Eso puede producir una crisis identitaria, una búsqueda de la identidad menos intelectual y más cercana a otros aspectos como el sexo o el género.
Ahora hay identidades más fragmentadas. El grupo identitario puede ser mi nación, mi identidad, mi orientación sexual... Y hay tendencia a estar a la defensiva, que para fomentar mi identidad tengo que buscar un enemigo. Eso es una vida áspera. Cuando se habla de polaridad en política y se escuchan tales burradas en el Parlamento es porque la gente está crispada a nivel identitario. Ya no buscan comprender, sino reafirmarse. Estamos en un momento emocional crispado. ¿Por qué no resultan las campañas contra la violencia machista? Algo debemos estar haciendo mal. Algo hemos explicado mal.
¿Cómo se ofrece una educación emocional evitando intereses?

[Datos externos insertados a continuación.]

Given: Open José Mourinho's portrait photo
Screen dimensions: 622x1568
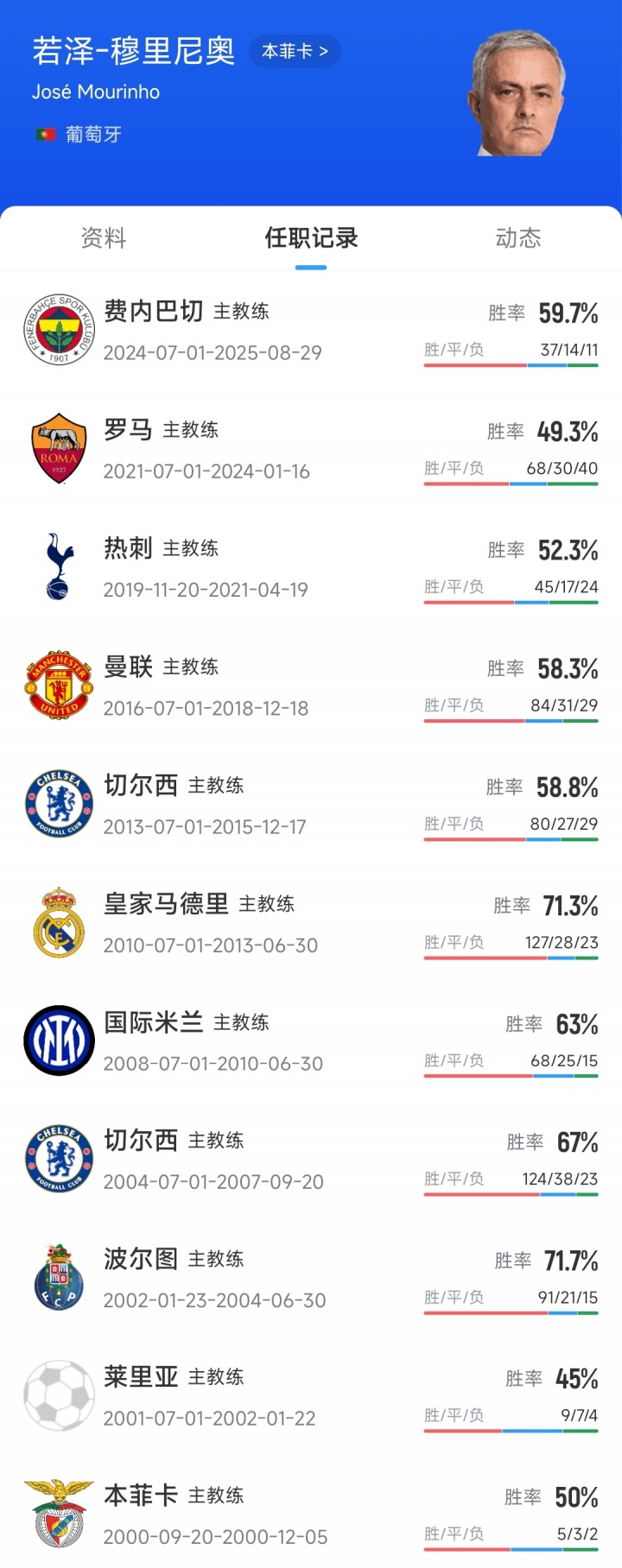Looking at the screenshot, I should (x=517, y=93).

Sabemos que hay dos emociones que nos hace falta desarrollar. Una, aunque esté mal vista, es la compasión. Si unos chicos de instituto graban unos actos ofensivos contra un compañero, es que han perdido la compasión por completo. Lo que quieren es hacer sufrir a la otra persona. Sin embargo, hemos confundido las cosas pensando que la compasión es un sentimiento que humilla al compadecido. No, la compasión abre el camino a la justicia. Y la otra emoción es la valentía, la gran virtud que parecía que no se podía educar, y sí se puede. Porque podemos intentar tener los menos miedos posibles. El miedo es una emoción muy extendida, se nos puede ir de control y que se convierta en un peligro, por eso debemos tener la capacidad de resistir a él.